── DATA TO USE

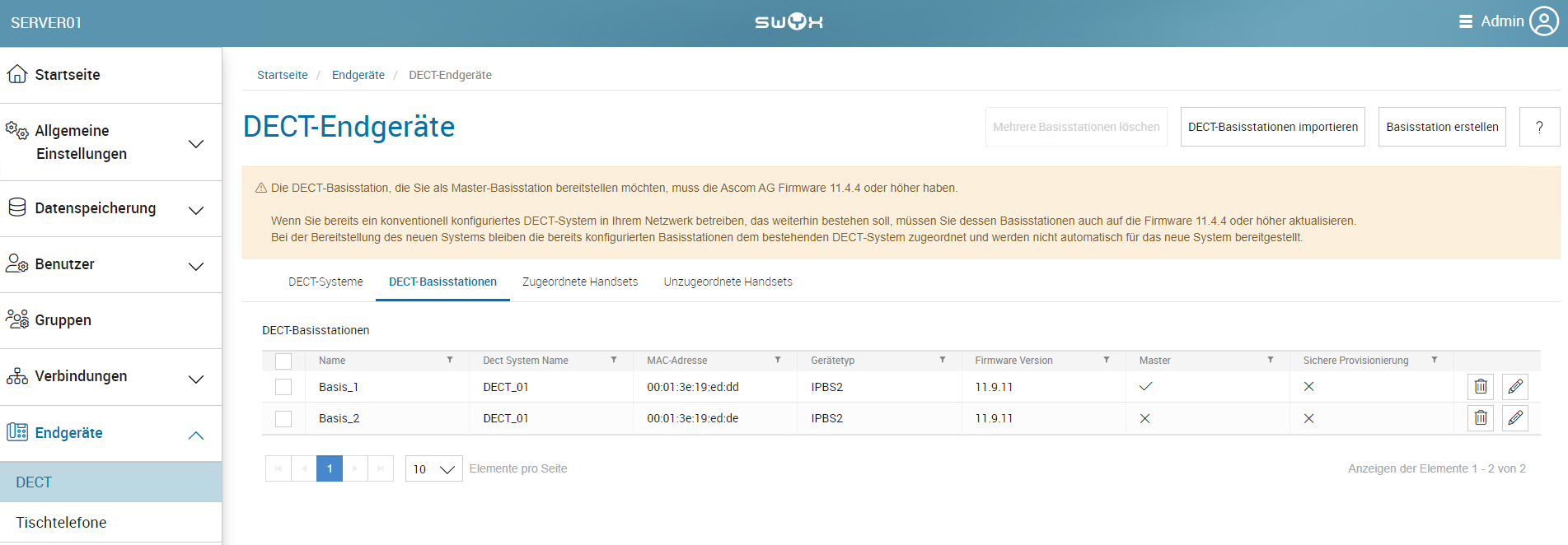Collapse the Endgeräte sidebar section
1568x545 pixels.
tap(195, 435)

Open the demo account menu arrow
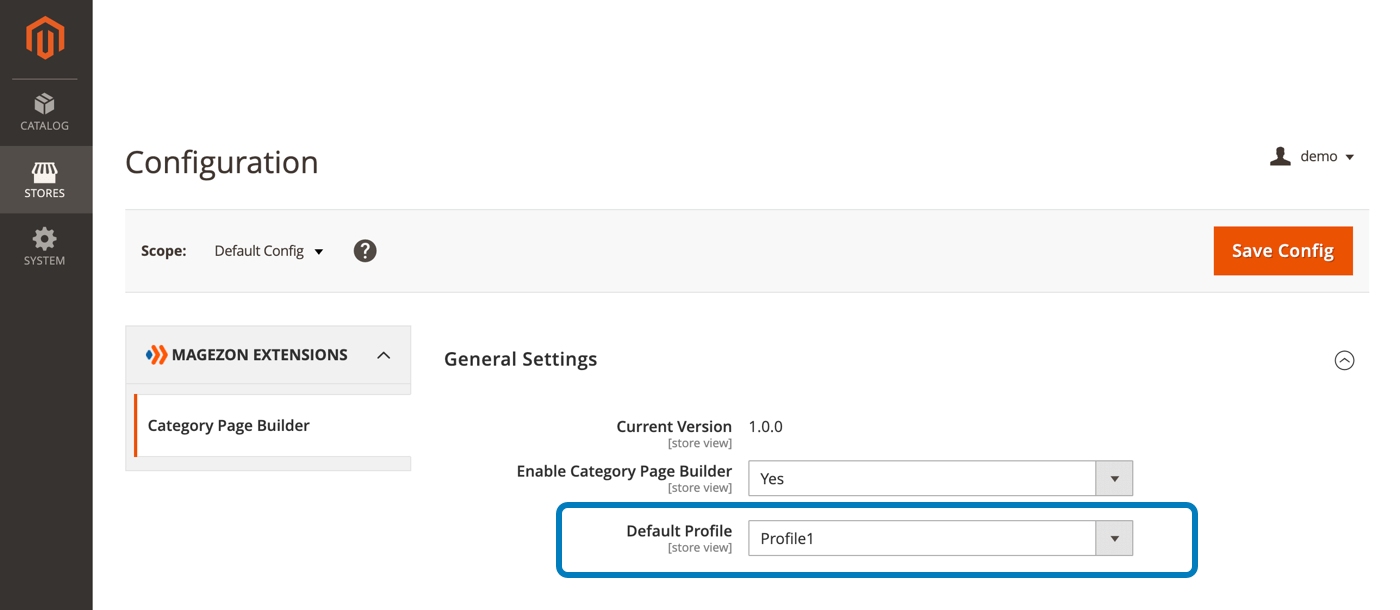tap(1349, 157)
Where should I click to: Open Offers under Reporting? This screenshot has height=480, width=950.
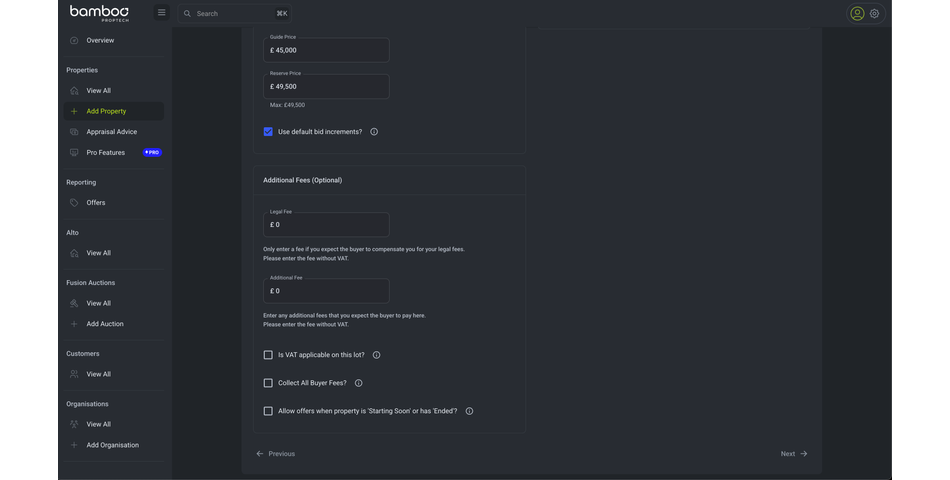pos(96,203)
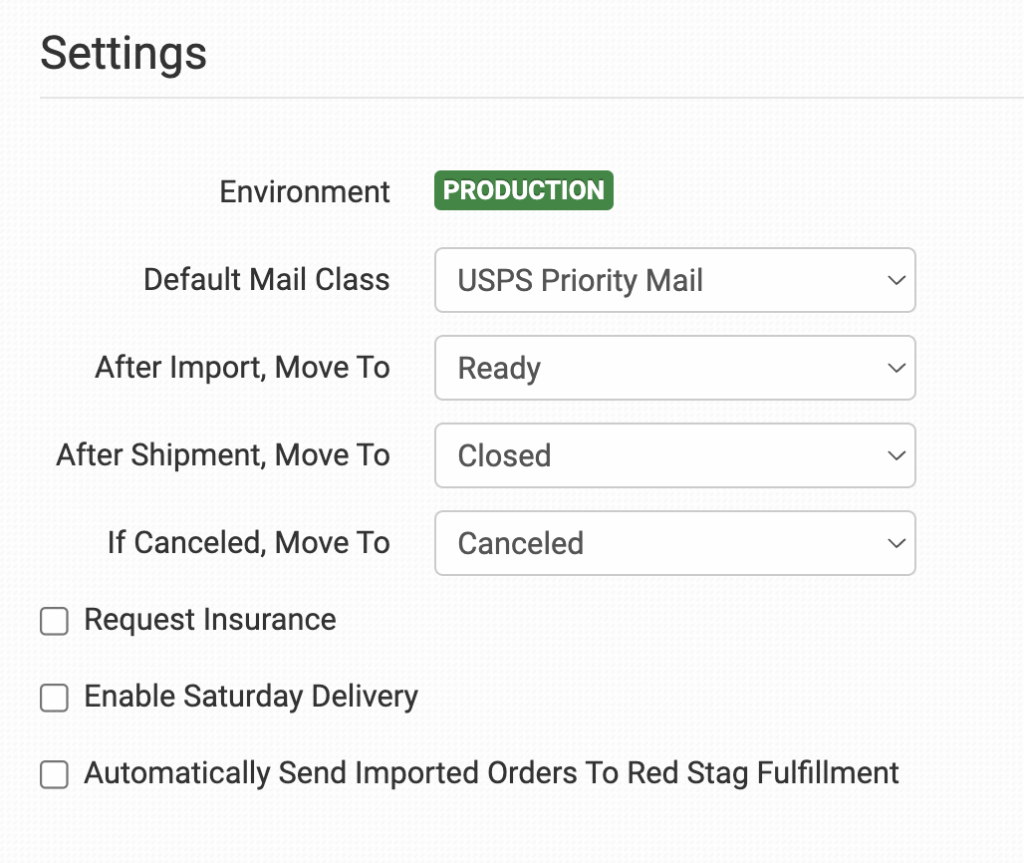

────

The copy starts at the line holding "Where should I" and ends at the last line of the records above. Transcribe those lines exactly, pictures excluded.

## EXERCISE RESPONSE
Where should I click to: Open Offers under Reporting? This screenshot has height=480, width=950.
pos(96,203)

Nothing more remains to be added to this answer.